[Source data]
---*---

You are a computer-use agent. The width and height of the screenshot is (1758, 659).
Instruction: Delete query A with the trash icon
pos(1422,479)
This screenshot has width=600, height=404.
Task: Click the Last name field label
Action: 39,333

---*---

**Exercise directions**.
Write out each entry once more, exactly as it was given.

**Output for this task**.
You are a computer-use agent. The width and height of the screenshot is (1758, 659).
Instruction: Delete query A with the trash icon
pos(1422,479)
This screenshot has width=600, height=404.
Task: Click the Last name field label
Action: 39,333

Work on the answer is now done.